# Funny sleeping positions



## littlebuddy (May 30, 2007)

Django has the funniest sleeping positions. He also just looks so sweet sometimes, all twisted on the couch!


----------



## lfung5 (Jun 30, 2007)

Cute I have some great ones of Scudder I will have to dig up!


----------



## Tom King (Aug 2, 2006)

Our living room often looks like a Salvador Dali painting of Havanese.


----------



## lfung5 (Jun 30, 2007)

Here are a couple funny positions I've captured Scudder in. My cushions will never be flat on top


----------



## Ruthiec (Jun 18, 2013)

Brilliant  I love the second one - such pretty paws.


----------



## whimsy (Apr 3, 2010)

cute little bodies


----------



## Marbel (May 20, 2014)

Too cute - Chloe has some weird positions as well.


----------



## littlebuddy (May 30, 2007)

I took a few more pics.


----------



## sandypaws (Aug 8, 2012)

Here's Tyler's latest. I call it a crash landing. It sure doesn't look comfortable, but it seems to work for him.


----------



## lfung5 (Jun 30, 2007)

LOL!! They really do make us laugh even when they are sleeping


----------



## Ollie"s Mom (May 23, 2014)

I think this is the start of a great post. Sleeping position photos, everyone post pics of their havs sleeping funny. What great photos, made me laugh. Please everyone send more.


----------



## SOPHIES-MOM (Oct 4, 2010)

Rambo is one relaxed puppy!


----------



## Cody010414 (Mar 23, 2014)

Cody likes to sleep on his back.


----------



## sprorchid (Mar 30, 2010)




----------



## Molly120213 (Jan 22, 2014)

Molly loves to find that little spot of sun to enjoy her nap!


----------



## sandypaws (Aug 8, 2012)

Molly120213 said:


> Molly loves to find that little spot of sun to enjoy her nap!


I love that shot. Tyler always did that, too, and I always said it was because he was from the South and missed the warm climate.


----------



## littlebuddy (May 30, 2007)

OMG I love it! Mollys face looks like Djangos.


----------



## Carmenchanwong (Apr 15, 2014)

Prince's favorite place to sleep.....my laps


----------



## Stark1026 (Mar 19, 2014)

I love this boy!


----------



## azcolaw (Jul 19, 2013)

Griffin is soooo relaxed!


----------



## Naturelover (Nov 30, 2013)

He woke up when I snapped the pic but hardwood floor on his back- he has like 3 other beds but apparently that is comfy. YET, when we went camping... he found the inflated sleeping pad and was quite content to hang out on that.


----------



## azcolaw (Jul 19, 2013)

Naturelover said:


> He woke up when I snapped the pic but hardwood floor on his back- he has like 3 other beds but apparently that is comfy. YET, when we went camping... he found the inflated sleeping pad and was quite content to hang out on that.

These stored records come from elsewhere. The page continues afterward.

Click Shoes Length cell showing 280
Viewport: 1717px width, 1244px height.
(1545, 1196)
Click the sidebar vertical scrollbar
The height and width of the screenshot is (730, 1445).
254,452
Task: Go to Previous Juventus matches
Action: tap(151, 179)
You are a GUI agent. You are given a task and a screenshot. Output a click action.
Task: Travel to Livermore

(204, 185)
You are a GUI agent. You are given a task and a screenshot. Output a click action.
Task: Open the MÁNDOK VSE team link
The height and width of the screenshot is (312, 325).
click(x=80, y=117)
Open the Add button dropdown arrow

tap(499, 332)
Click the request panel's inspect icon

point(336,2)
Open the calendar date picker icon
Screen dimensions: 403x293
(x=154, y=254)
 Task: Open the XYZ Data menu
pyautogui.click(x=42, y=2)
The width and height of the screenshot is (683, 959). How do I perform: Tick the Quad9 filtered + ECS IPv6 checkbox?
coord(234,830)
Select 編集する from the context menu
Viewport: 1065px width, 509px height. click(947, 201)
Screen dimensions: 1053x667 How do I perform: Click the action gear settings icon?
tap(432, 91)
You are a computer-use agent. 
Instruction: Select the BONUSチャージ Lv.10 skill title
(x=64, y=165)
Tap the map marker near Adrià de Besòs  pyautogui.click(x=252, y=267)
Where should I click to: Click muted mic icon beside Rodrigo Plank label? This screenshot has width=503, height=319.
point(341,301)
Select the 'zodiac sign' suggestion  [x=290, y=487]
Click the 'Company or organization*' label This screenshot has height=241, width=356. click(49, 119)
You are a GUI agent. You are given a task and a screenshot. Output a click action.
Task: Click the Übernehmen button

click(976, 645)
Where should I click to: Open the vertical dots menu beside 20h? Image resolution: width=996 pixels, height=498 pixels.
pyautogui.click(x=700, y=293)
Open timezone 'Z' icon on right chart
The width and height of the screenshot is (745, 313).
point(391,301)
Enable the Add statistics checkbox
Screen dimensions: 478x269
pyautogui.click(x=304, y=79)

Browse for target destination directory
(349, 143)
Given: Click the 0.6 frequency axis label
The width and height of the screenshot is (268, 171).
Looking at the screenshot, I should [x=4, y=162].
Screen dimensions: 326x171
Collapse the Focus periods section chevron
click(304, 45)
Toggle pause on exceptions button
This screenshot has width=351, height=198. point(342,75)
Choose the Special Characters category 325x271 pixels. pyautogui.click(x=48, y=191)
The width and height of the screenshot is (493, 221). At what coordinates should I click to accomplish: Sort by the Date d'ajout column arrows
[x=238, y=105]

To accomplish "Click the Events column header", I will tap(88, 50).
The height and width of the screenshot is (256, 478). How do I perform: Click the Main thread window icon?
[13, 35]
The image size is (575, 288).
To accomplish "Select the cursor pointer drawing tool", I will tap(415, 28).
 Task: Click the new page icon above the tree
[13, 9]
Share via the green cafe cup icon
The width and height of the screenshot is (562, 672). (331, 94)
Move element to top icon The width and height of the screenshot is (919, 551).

Archer is such a pretty color. Is he a brindle?


----------



## Naturelover (Nov 30, 2013)

azcolaw said:


> Archer is such a pretty color. Is he a brindle?


He's a gold sable 

But actually he has black hairs ( very few) interspersed in his coat, beyond just the black tips. I guess that still counts as sable? His Mom is red and his Dad reddish black. I think most of the black hairs will silver eventually as some in his face have, but time will tell. He also has a little white streak on his chest.


----------



## Ruthiec (Jun 18, 2013)

Charlie just likes to be comfortable and must have his head on a cushion if my leg isn't available.


----------



## azcolaw (Jul 19, 2013)

Naturelover said:


> He's a gold sable
> 
> But actually he has black hairs ( very few) interspersed in his coat, beyond just the black tips. I guess that still counts as sable? His Mom is red and his Dad reddish black. I think most of the black hairs will silver eventually as some in his face have, but time will tell. He also has a little white streak on his chest.


He's SO cute. It will be interesting to see how his color changes (if it does!) over the next months.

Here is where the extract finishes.